Long-Term Partners
Long-Term Relationships Between Investors And Underwriters Influence Pricing And Trading Behaviors
Based on research by Gustavo Grullon, James P. Weston and Shane Underwood
Long-Term Relationships Between Investors And Underwriters Influence Pricing And Trading Behaviors
- Institutional underwriting networks create followings of loyal investors that affect asset prices and trading behavior.
- Investors who partner with the same underwriters for repeated investment rounds form long-term, influential relationships.
- The personal network of an institution underwriting a stock can have a greater impact on its price — and who trades it — than the actual leadership of the institution.
Personal relationships matter, even in the data-driven world of investment banking. Despite the cascade of information about companies, stocks and leaders from news sources such as Google Finance, recent research shows that access to high quality, filtered information from individuals still shapes investor decisions.
Imagine preparing for the initial public offering (IPO) of your startup, one as exciting as Twitter. Your firm goes with the underwriter that has had the best record with promising tech companies. An investment bank network led by Goldman Sachs has a strong reputation for knowing how to put out the right information to generate demand for your new stocks.
Or put yourself in the shoes of a high-powered money manager. You’re going to have $24 million to invest next quarter, and you’re trying to place one or two aggressive positions in your portfolio. You pick up the phone and check with your friend from college who consistently has an ear to the pavement. His word checks out with an insightful colleague and tracks with what The Wall Street Journal has been saying over the past few weeks. When the stock goes public, you want to buy.
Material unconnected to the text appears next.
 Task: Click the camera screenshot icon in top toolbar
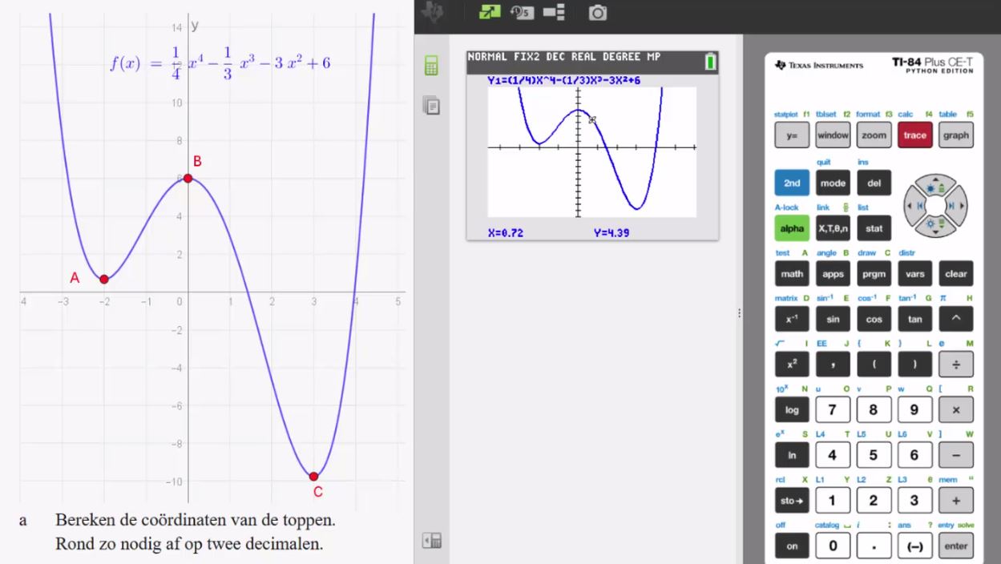[x=597, y=13]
Gustavo Grullon and James P. Weston, professors at Rice Business, tested how institutional underwriting networks create followings of loyal corporate clients and investors that affect asset prices and trading behavior. They created two samples of all equity offerings between 1980 and 2008 from the Securities Data Corporation Platinum database. They analyzed stock price movement around IPOs and secondary equity offering (SEO) events, noting the underwriter or change in underwriter.
The researchers found that investors who partner with the same underwriters for repeated investment rounds form long-term, influential relationships. The information these underwriters offer is a key factor in equity trading, on par with geography and index inclusion and price.
For example, if Credit Suisse covers a firm’s SEO, but JP Morgan Chase does not, then their affiliated investors networks have different information at different times on which to base their buying decisions. This difference has the potential to segment the market and influence a firm’s stock price.
In fact, investors' affiliations with banking networks shape trading behaviors so much that Grullon and Weston found a correlation between firm stock prices during an IPO and SEO when the same underwriter was used for both. A coincidence?
Probably not. Grullon and Weston also found that when firms switched underwriters between IPO and SEO offerings, their pricing behaviors look more like those linked with the new bank versus the old. The change in stock movement patterns was actually greater for stocks completing a first SEO than for those whose parent firms were undergoing large changes in ownership.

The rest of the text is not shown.